JAD-254「陸と海」
後30話弱で区切りとさせていただく予定です
いつもお読みいただき、ありがとうございます。
「カニカニ、良いカニ?っと」
「汚染はなさそうですね。やはり、記録にある油による駆動じゃないのが大きいのでしょうか」
私たちがいるのは、戦艦の浮いている港から少し離れた浜。
岩がごろごろしており、カニタイプのミュータントが不定期に上陸してくるらしい。
そこにブリリヤントハートは火力過剰すぎるため、ほかの面々と一緒に生身だ。
持ち帰るために、機体自体は持ってきたけどね。
「だと思うわよ。海にはいろいろ沈んだままなんでしょう?」
「はい。探知機ではそこら中に古いのから新しいのまで沈んでますね」
それもどうかと思う状況だけど、この場所がかつて争いがあった場所なのは確実だ。
海中となれば、保管状況は良くないだろうけど、一部はまだ再利用できそうである。
引き上げる気は、ないのだけどね。
「やっぱり、変なところだけは技術があるのよね……発掘品がベースだけど」
「解析して、生産できているのはすごいことだと思いますよ。車両とか特に」
うなずき、自分たちと同じくカニ退治を続ける面々を見る。
男女、老いも若きもという様々な面々で、目的は食料確保だ。
実際、このタイプのミュータントは基本的に食べられ、美味しいらしいのだ。
加工され、保存食のように流通もしてるのだとか。
「加工用の機械も作ってるんでしょう? 動力は石、あとは太陽光と水素か……」
諸事情から、戦闘行動をするJAMなどには使えない動力。
でも、いわゆる化石燃料を使用しない点ではとてもメリットがある。
多分、石による動力、機材がなければここまでにはならなかったとは思うけどね。
「石の力が、もしなくなっても人類は存続できるんでしょうかね」
「できるでしょ。ない時から人類はいたんだもの」
不安げなカタリナに即答し、いくつかのカニを撃つ。
沈黙したそれらを集め、回収しやすいようにして今回分は終わりだ。
適当に自分たちが食べる分だけは切り分けておき、あとは周囲の同業者に譲る。
大した金額にもならないし、持ち帰るのも面倒な量だ。
お礼を言いあいながら、コックピットに。
なんだか、磯臭い気がする。
「レーテ、足が濡れてますよ」
「本当ね……消臭の力なんてどこかに石にあったかしら?」
冗談を言いながら、先に移動を開始。
向かう先は、別の仕事場だ。
しばらく移動した先では、JAMと人間が一緒に作業している。
護岸工事である場所だ。
監督役だろう人に声をかけ、岩を運ぶのを手伝う。
これはJAMの独壇場であり、ほかのJAMも同様の作業だ。
個人的にはトパーズあたりでも使えば、すぐなのだがそれはしない。
仕事を奪うことになるということを、これまでに学んでいるからだ。
「レーダーに感あり。沖にいます」
「了解。ラストピースより警告。ミュータントらしき反応あり。

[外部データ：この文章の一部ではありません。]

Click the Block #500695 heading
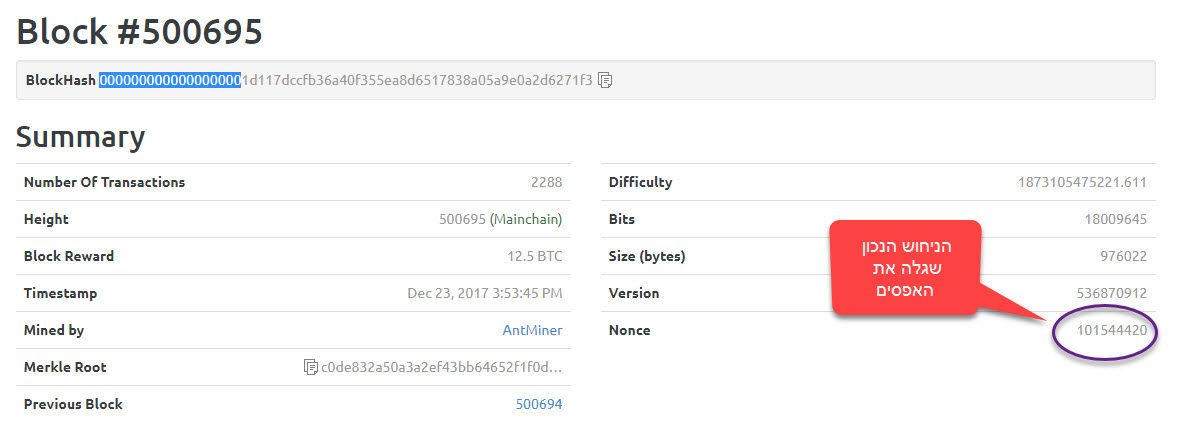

迎撃に移るわ」
無線の返事を聞きつつ、装備したままのライフルを手に構えさせる。
立ったまま、反応のあった方向に向き、索敵開始。
沖に向かったあたりに、何かの集団。
何か浮いて移動してるから、魚ではないと思う。
「不明ミュータント集団が移動中。威嚇射撃で進路変更を試みるわ」
当てないように気を付けつつ、ダイヤの光る一撃を何発か放つ。
それは水柱を上げ、いくらか海を蒸発させる。
一発一発の威力や、熱量が上がったような実感があった。
「火力のデータ調整が必要っぽいですね。予想より強いですよ」
「弱いよりはいいわよね? さて……ん、逃げていくわね」
そうして再び工事の手伝いに戻る。
それから何度も同じようなことをしつつ、作業を進める。
(やっぱり、見えないのは厄介ね)
たまたま水面にいる相手ならばいいけども、そうでないと直前までわからない。
石の力による感知も、完全ではないし、限界がある。
不意打ちがある前提でいるほうが、いいのだろう。
例えば飛んでいると、海中から巨大なミュータントが口を開けて飛び上がってくる、なんてことも。

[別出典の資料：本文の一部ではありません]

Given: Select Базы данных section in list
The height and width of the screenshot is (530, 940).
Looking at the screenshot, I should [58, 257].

もしそうなれば、中から脱出するのがいいのだろうか、なんて考えたりもする。
「水中戦……は回避したいところね。相手のフィールドに飛び込むこともないわ」
浅瀬ですら、足元から何が来るかわからないのだ。
見通しの悪い、外洋のど真ん中でなんてのは考えたくはない。
(まずはやることやりましょうかね)
仕事自体は順調に終わり、数日を同じように過ごす。
火山の変化がないことも確認しつつ、出立の日が来るのだった。